Google is trying to make it easier for developers to create Android apps that somehow communicate across a range of devices. in Blog postGoogle explains that it is releasing a new cross-device software development kit (SDK) that contains the tools developers need to make their apps work well across Android devices, and eventually phones, tablets, TVs, non-Android cars, and more.
The SDK is supposed to allow developers to do three main things with their apps: discover nearby devices, establish secure connections between devices, and host an app experience across multiple devices. According to Google, the cross-device SDK uses Wi-Fi, Bluetooth, and ultra-wideband to provide multi-device connectivity.
Google describes different use cases for the SDK across devices on his documentation pageIt appears that it may be useful in many scenarios. For example, it can allow multiple users on separate devices to choose items from a menu when creating a group food order, saving you from having to pass your phone across the room. It can also let you pick up where you left off in an article when you switch from your phone to a tablet, or even let passengers in the car share a specific location on the map with the car’s navigation system.

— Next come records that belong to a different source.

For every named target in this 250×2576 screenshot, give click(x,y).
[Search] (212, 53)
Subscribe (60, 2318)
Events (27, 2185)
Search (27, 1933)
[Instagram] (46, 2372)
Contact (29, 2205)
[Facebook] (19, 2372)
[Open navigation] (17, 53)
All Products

It almost looks like an expansion of Nearby Sharing, which enables users on Android to transfer files to devices using Chrome OS and other Android systems. in April, Mishaal Rahman from Esper spotted an upcoming update for a close post It can let you quickly share files across devices you’re signed in to Google with. Google also said during a keynote at CES 2022 It will bring Neighbor Sharing to Windows devices later this year.
The cross-device toolkit is currently available in developer preview and only works with Android phones and tablets at this time. Google eventually wants to extend support to “other Android skins and non-Android operating systems,” including iOS and Windows, but there’s no word on when that will happen. Since the capability is in its early days, we probably shouldn’t expect to see apps that connect iOS and Android devices any time soon. But it will be interesting to see how developers implement the new start-up capability, and whether it will make using certain apps more convenient.